* [Short problem] Copy out each of the records below word for word, keeping every line in its original order.

* [Extracted entries]
-------
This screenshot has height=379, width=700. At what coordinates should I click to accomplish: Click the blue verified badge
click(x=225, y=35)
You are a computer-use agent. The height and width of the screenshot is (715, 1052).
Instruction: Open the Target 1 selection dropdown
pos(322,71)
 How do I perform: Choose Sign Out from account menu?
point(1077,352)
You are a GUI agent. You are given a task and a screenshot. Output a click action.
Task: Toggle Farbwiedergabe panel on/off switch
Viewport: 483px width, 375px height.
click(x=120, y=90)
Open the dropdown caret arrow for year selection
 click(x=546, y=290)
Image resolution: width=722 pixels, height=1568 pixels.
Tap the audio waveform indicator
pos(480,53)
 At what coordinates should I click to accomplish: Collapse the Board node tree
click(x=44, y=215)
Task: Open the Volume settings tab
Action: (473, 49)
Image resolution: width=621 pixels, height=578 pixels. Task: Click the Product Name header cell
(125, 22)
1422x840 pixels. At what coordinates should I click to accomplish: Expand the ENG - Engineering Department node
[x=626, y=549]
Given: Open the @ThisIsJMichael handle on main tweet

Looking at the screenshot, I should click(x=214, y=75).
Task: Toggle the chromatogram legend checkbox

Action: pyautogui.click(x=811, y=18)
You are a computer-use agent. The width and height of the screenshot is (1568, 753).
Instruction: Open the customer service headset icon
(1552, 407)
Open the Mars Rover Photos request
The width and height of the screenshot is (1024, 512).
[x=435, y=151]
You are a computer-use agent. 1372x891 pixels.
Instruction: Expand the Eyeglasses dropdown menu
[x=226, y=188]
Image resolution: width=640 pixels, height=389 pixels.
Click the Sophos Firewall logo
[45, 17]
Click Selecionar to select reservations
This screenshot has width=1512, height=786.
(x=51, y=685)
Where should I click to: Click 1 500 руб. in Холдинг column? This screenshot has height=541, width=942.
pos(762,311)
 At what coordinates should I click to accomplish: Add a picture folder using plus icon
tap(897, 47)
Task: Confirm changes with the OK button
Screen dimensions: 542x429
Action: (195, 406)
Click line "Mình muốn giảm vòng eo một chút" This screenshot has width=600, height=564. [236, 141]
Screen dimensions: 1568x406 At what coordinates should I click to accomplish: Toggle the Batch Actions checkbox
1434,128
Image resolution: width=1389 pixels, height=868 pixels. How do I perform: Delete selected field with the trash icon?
-------
* [Task output]
This screenshot has height=379, width=700. At what coordinates should I click to accomplish: Click the blue verified badge
click(x=225, y=35)
You are a computer-use agent. The height and width of the screenshot is (715, 1052).
Instruction: Open the Target 1 selection dropdown
pos(322,71)
 How do I perform: Choose Sign Out from account menu?
point(1077,352)
You are a GUI agent. You are given a task and a screenshot. Output a click action.
Task: Toggle Farbwiedergabe panel on/off switch
Viewport: 483px width, 375px height.
click(x=120, y=90)
Open the dropdown caret arrow for year selection
 click(x=546, y=290)
Image resolution: width=722 pixels, height=1568 pixels.
Tap the audio waveform indicator
pos(480,53)
 At what coordinates should I click to accomplish: Collapse the Board node tree
click(x=44, y=215)
Task: Open the Volume settings tab
Action: (473, 49)
Image resolution: width=621 pixels, height=578 pixels. Task: Click the Product Name header cell
(125, 22)
1422x840 pixels. At what coordinates should I click to accomplish: Expand the ENG - Engineering Department node
[x=626, y=549]
Given: Open the @ThisIsJMichael handle on main tweet

Looking at the screenshot, I should click(x=214, y=75).
Task: Toggle the chromatogram legend checkbox

Action: pyautogui.click(x=811, y=18)
You are a computer-use agent. The width and height of the screenshot is (1568, 753).
Instruction: Open the customer service headset icon
(1552, 407)
Open the Mars Rover Photos request
The width and height of the screenshot is (1024, 512).
[x=435, y=151]
You are a computer-use agent. 1372x891 pixels.
Instruction: Expand the Eyeglasses dropdown menu
[x=226, y=188]
Image resolution: width=640 pixels, height=389 pixels.
Click the Sophos Firewall logo
[45, 17]
Click Selecionar to select reservations
This screenshot has width=1512, height=786.
(x=51, y=685)
Where should I click to: Click 1 500 руб. in Холдинг column? This screenshot has height=541, width=942.
pos(762,311)
 At what coordinates should I click to accomplish: Add a picture folder using plus icon
tap(897, 47)
Task: Confirm changes with the OK button
Screen dimensions: 542x429
Action: (195, 406)
Click line "Mình muốn giảm vòng eo một chút" This screenshot has width=600, height=564. [236, 141]
Screen dimensions: 1568x406 At what coordinates should I click to accomplish: Toggle the Batch Actions checkbox
1434,128
Image resolution: width=1389 pixels, height=868 pixels. How do I perform: Delete selected field with the trash icon?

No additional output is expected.